| Problema curto 1 |
Responda às perguntas abaixo com base no trecho sobre política criminal:
(a) Segundo Franz Von Liszt, o delito é reflexo de quê?
(b) A quem interessa a política criminal, de acordo com o trecho?
(c) Como o trecho caracteriza a política criminal vigente em relação aos direitos fundamentais?
| Problema curto 2 |
Liste todos os autores mencionados no trecho sobre política criminal.
| Problema curto 3 |
Retome o trecho sobre política criminal logo após a última frase apresentada.

Não se distanciando das propostas de Cessare Beccaria e Jereny Benthan, Franz Von Liszt e Claus Roxin aparecem no cenário penal, o primeiro com a noção de que o delito é reflexo da periculosidade do homem, periculosidade esta que pode ser corrigida com a adequada punição e o segundo traz a idéia de que legítima é a punição que visa à ideia do garantismo, uma vez que a política criminal vigente é menos garantidora dos direitos fundamentais, sendo mais intimidadora. Informa ainda que isto tem uma razão de ser, afinal a política criminal interessa aos detentores do poder, e opera de forma a propiciar a manutenção do status destes. Esta discussão será mais desenvolvida no tópico a seguir.

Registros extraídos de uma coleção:
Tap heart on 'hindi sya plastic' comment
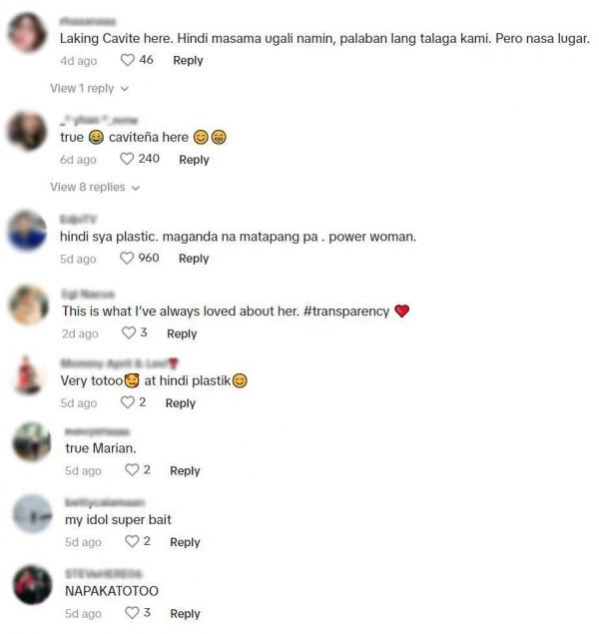click(127, 258)
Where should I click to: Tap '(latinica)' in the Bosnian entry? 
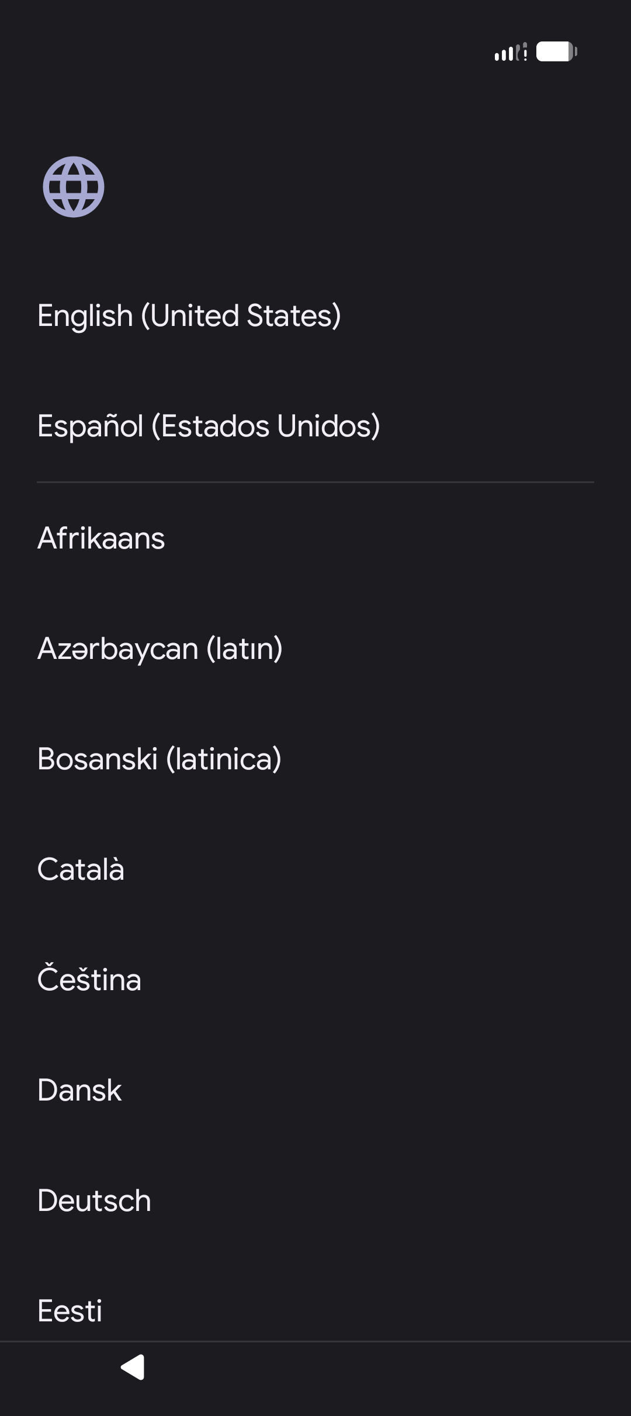[224, 759]
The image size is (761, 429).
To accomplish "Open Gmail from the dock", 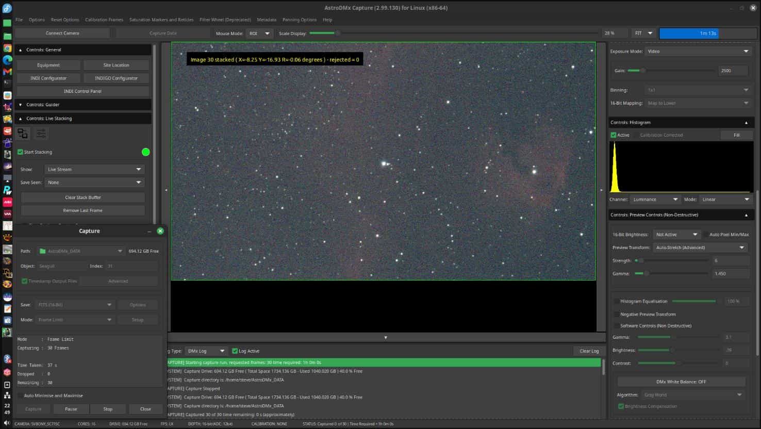I will pos(7,72).
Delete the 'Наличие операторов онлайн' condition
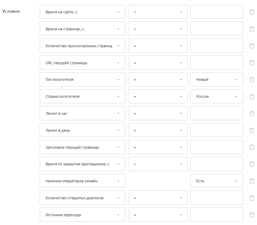Screen dimensions: 257x225 251,181
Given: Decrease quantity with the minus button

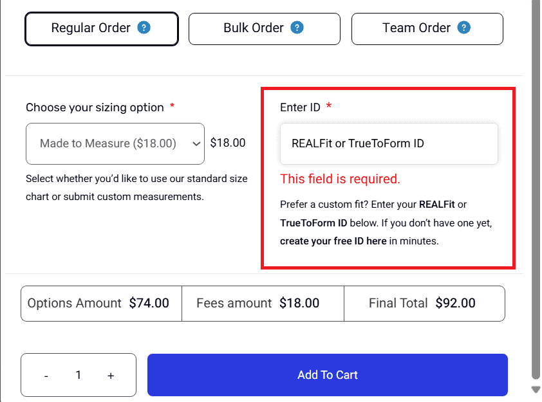Looking at the screenshot, I should point(46,376).
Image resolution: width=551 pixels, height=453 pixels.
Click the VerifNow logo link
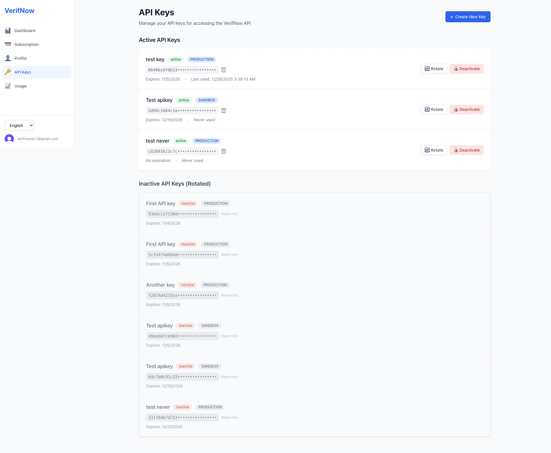19,11
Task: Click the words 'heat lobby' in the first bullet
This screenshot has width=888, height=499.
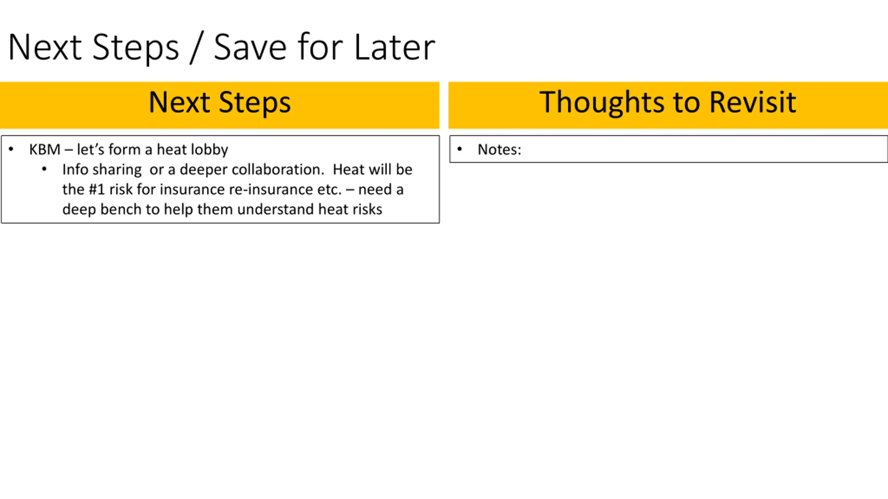Action: coord(193,150)
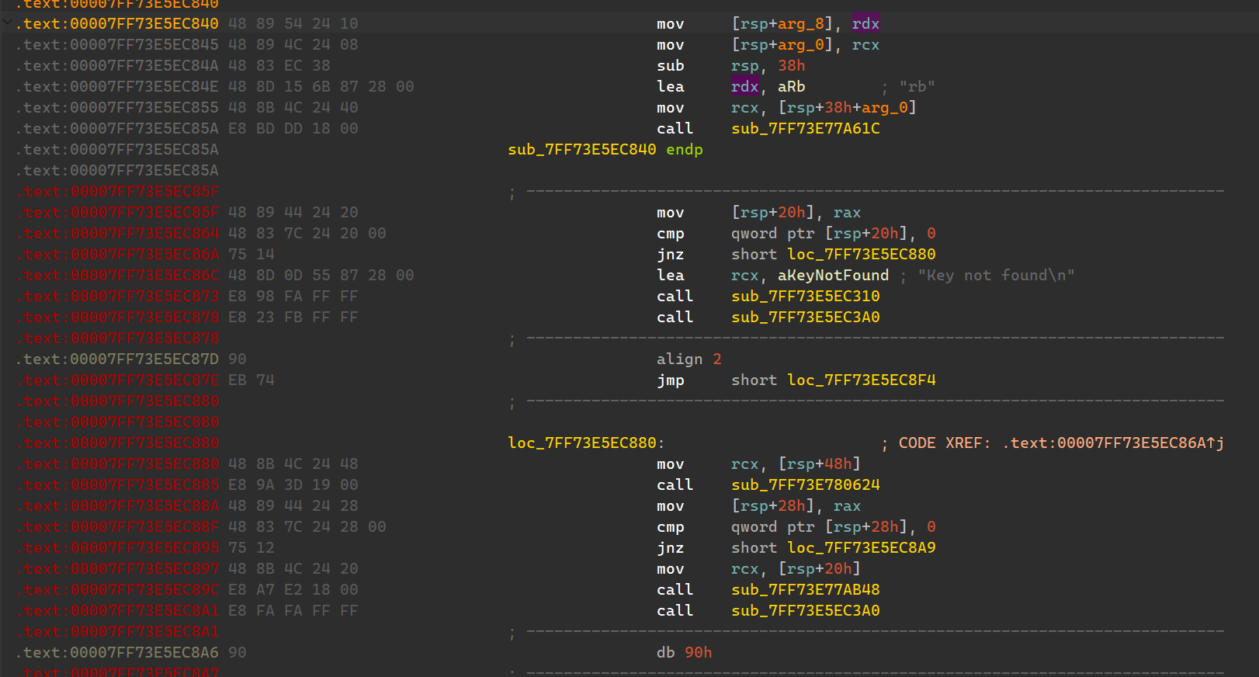Click loc_7FF73E5EC8F4 in the jmp instruction
The width and height of the screenshot is (1259, 677).
coord(861,380)
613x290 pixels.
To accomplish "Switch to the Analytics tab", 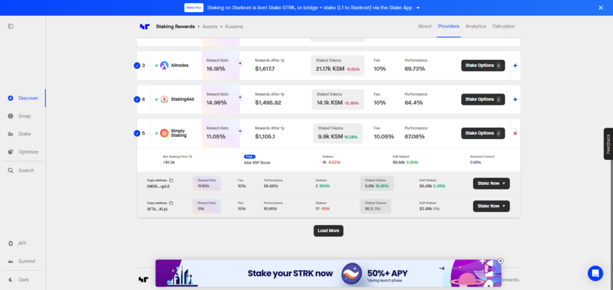I will (475, 26).
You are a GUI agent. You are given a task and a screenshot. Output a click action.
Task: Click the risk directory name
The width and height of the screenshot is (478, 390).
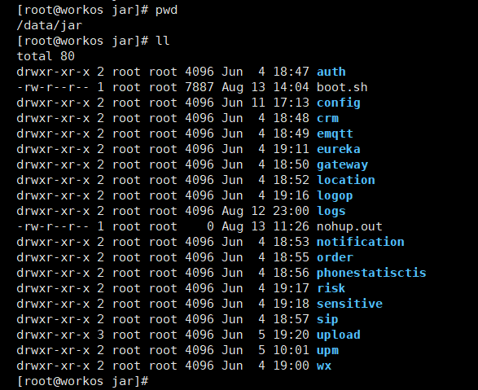[x=331, y=288]
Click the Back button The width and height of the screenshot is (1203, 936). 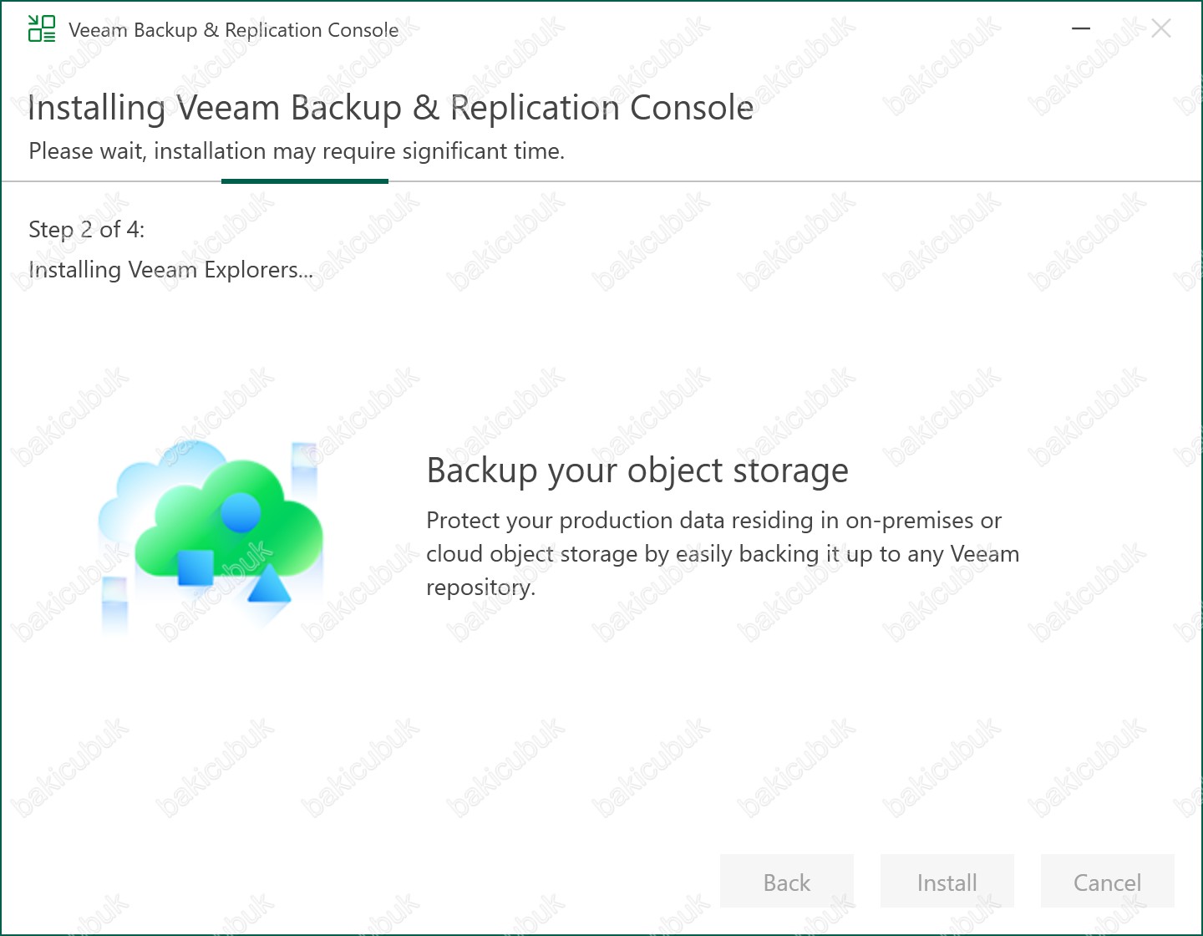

| Resposta esperada 1 |
(a) Da periculosidade do homem, que pode ser corrigida com a adequada punição.
(b) Aos detentores do poder.
(c) Como menos garantidora dos direitos fundamentais e mais intimidadora.

| Resposta esperada 2 |
Cessare Beccaria
Jereny Benthan
Franz Von Liszt
Claus Roxin

| Resposta esperada 3 |
2 O DIREITO DE PUNIR DO ESTADO NO SÉCULO XXI E O SISTEMA PENITENCIARIO BRASILEIRO VERSUS A LEI 7.210/84
Conforme analisado, diversas foram as correntes de pensamentos que buscaram explicar o porquê de se punir determinadas condutas, sendo todas uníssonas no sentido de que se deve buscar atingir uma convivência harmônica, embora tenham sido diferentes as perspectivas.
Embora legítima a punição diante de determinadas condutas, a realidade nos mostra que a punição não vem atingindo a sua dupla função de ressocializar o indivíduo que pratica um crime e prevenir que outros venham a incorrer na mesma conduta daquele que fora punido. Como conseqüência disso, o direito penal é posto em discussão, uma vez que cada vez mais se aumenta a sensação da falta de segurança e se viola as garantias constitucionais.
Vivenciamos a crise do Direito Penal, pois, este não vem cumprindo com a sua função, qual seja, conservar a segurança pública e pacificar a sociedade. Um dos fatores que contribuem para esta realidade reside no fato de que o Estado distribuiu a ideologia de uma segurança jurídica simbólica, ao tempo em que não investe em medidas que visem de fato alternar os níveis vigentes da sociedade de risco, da qual fazemos parte.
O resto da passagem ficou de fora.